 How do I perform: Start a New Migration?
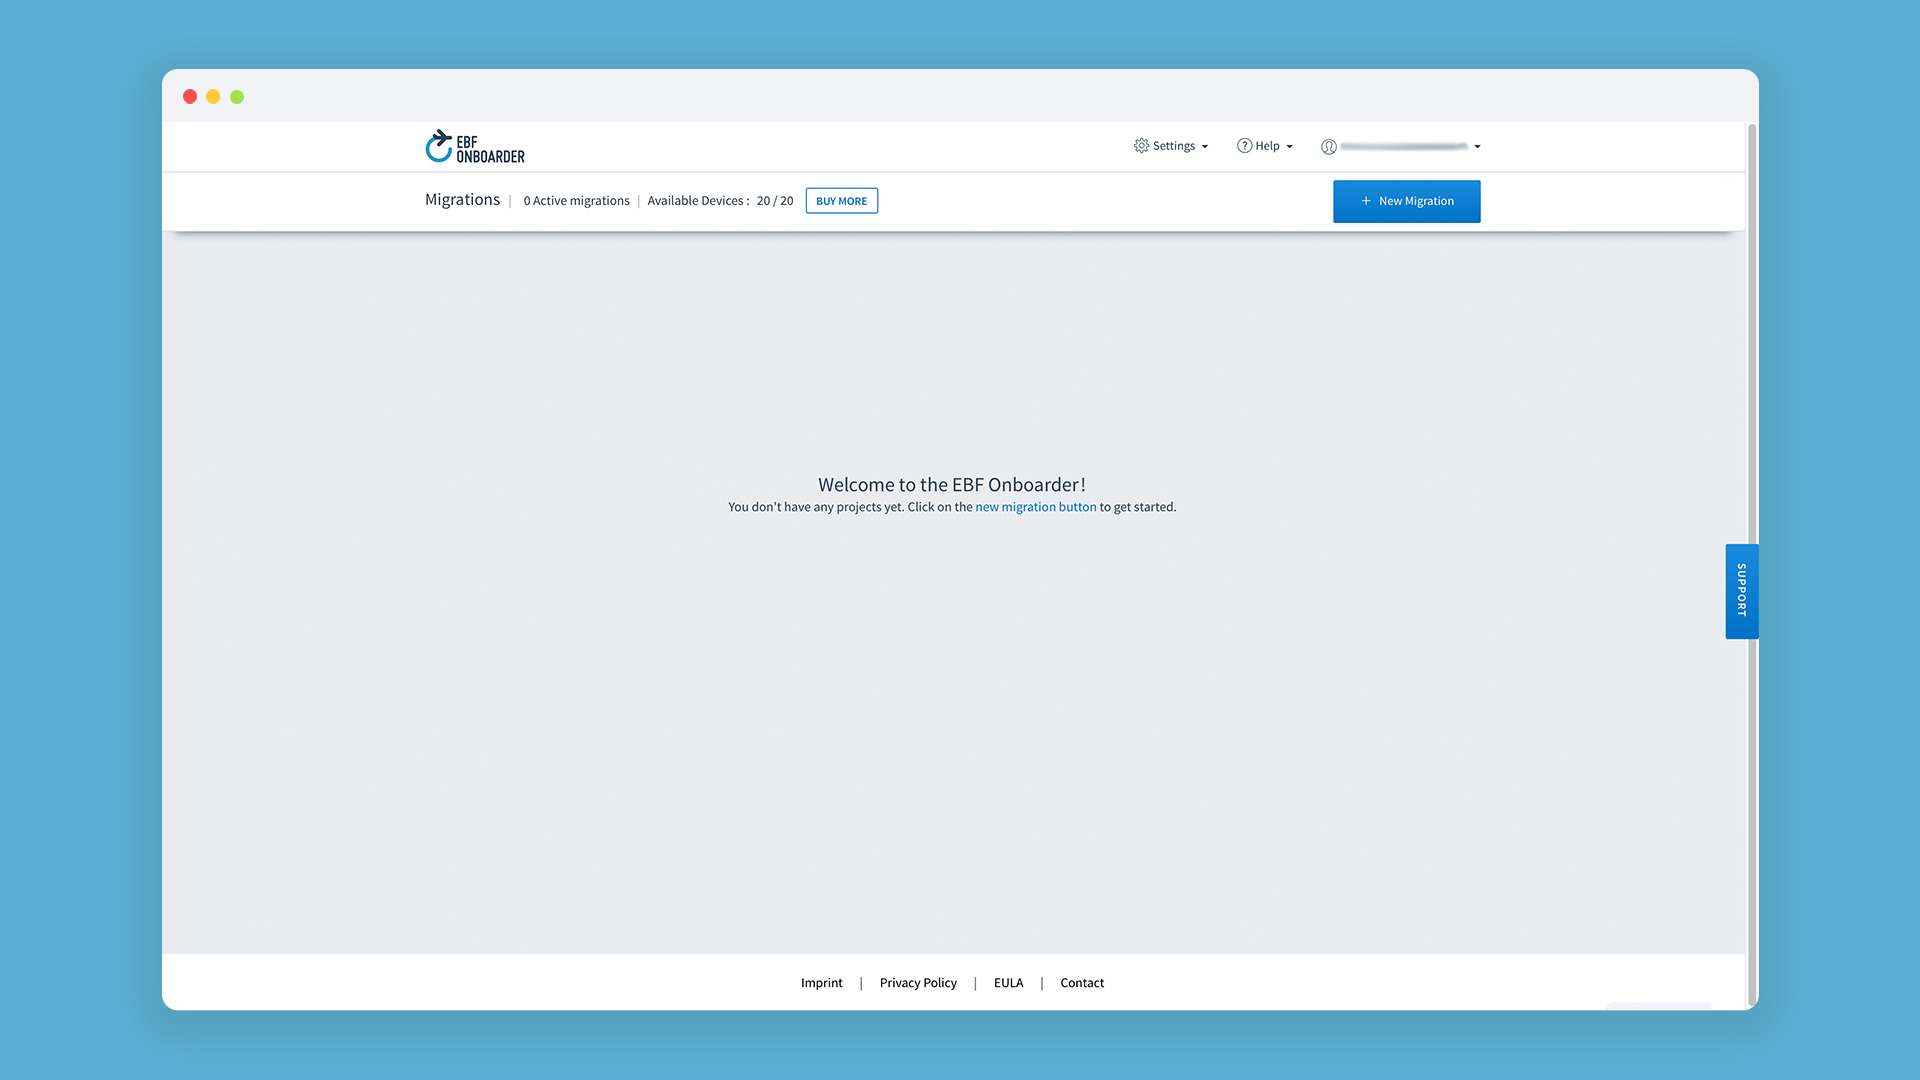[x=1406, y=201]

————

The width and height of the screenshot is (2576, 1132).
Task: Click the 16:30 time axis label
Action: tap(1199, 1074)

————

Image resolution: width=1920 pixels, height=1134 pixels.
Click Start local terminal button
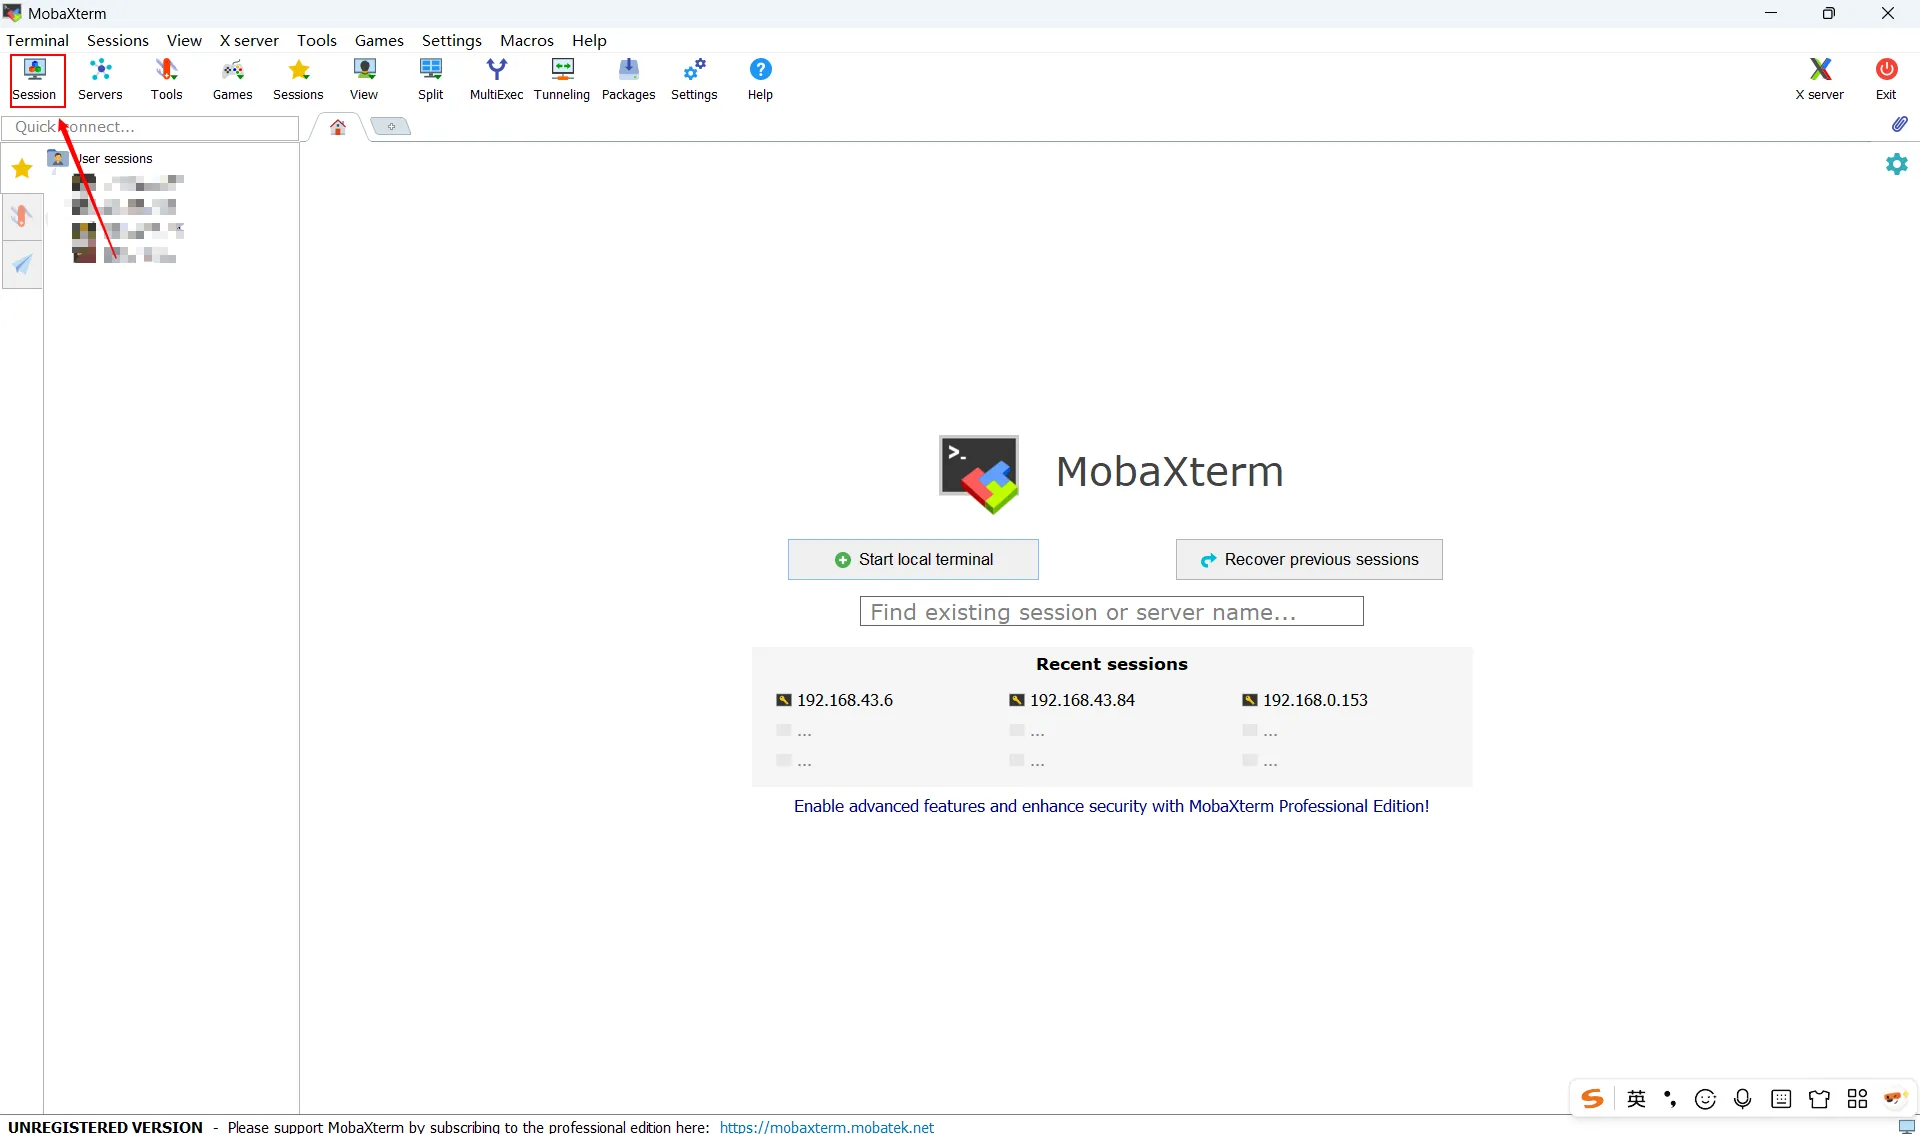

————

■ Problem to work on: Look through the data above and return exactly the lines from the one that contains "Image resolution: width=1920" to the one that contains "Click Start local terminal button", inclusive, with nothing else.

■ Answer for the task:
Image resolution: width=1920 pixels, height=1134 pixels.
Click Start local terminal button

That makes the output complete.